His weak arms propelled him forward. The pure wet air burned in his ribs.
He stared. The gun lay before him in the torchlight.
He watched his hand grasp the butt. He could not take his eyes from the snub barrel as he turned slowly.
He raised the revolver before him. He could see the beaded water on the dark metal. The detail of it was gorgeous to him, a pure killing machine.
He slowly lifted his head.
The man was still on his knees. Max could hear him crying. Through the sound of his living blood humming and buzzing in his ears, Max heard the man quietly weeping.
The beast, this man looked at him. An awful sadness was in his eyes, tears streaming over the dried blood on his cheeks and chin.
Max saw his tongue slowly lick the blood from his lips and he thought he saw disgust and his own horror reflected back at him as he fired into his chest.
The gun cracked and the muzzle flamed and Max felt the kick of recoil in his hand.
A hole appeared in the man’s chest and he slowly lowered his head to look at it. Max climbed to his knees. He was shaking. He fired again.
Another hole appeared in the man’s flesh. He turned his head sideways, looking at Max as if in sad curiosity.
Max gained his feet.

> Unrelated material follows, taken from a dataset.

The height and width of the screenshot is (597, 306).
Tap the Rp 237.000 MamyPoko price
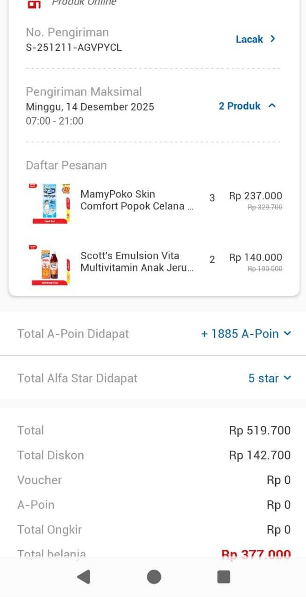[x=256, y=196]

His shakes coursed through him and he was cold. He took a faltering step toward the man, not two meters from him. He took another. The man watched him and whimpered. His big belly had hairy folds over his groin. His thick penis sat flaccid between his thighs. Max fied and missed, the bullet invisible into the night.
The next shot hit the man in the neck. Blood poured from the wound immediately. Max fired again and then again. He saw the man’s clavicle shatter, and his jaw.
The same puzzled sad gaze fixed on Max. His finger pulled the trigger jerking it compulsively over and over, the chamber rotating and clicking as the man’s head sagged forwards.
He took a step closer and struck the forlorn figure in the side of the head with the barrel of the gun.
He lifted his arm slowly and deliberately and struck another time. And again. Rage took him. He beat the man with whatever strength he had left, his muscles feeling slack and useless but gathering warmth. He hit him viciously, pelting blows against his head.
He realised he was crying out, yelling hoarse into the quiet air. He hit again. Suddenly he was pounding the man’s skull and screaming, taking the gun in both hands and lifting it high and bringing it down.
The man, this human being, fell sideways into the street.
Max was left standing over him, breath rasping, looking at the broken mass of bone and hair that had been the side of the man’s head.
He staggered.
He could not control his breathing, and he could feel the rain and dripping softly onto his skin. He felt the pain in the bones of his cheek.
He became aware of another figure in the street. A young girl sat with her legs crossed in front of the building facing the church. He collapsed.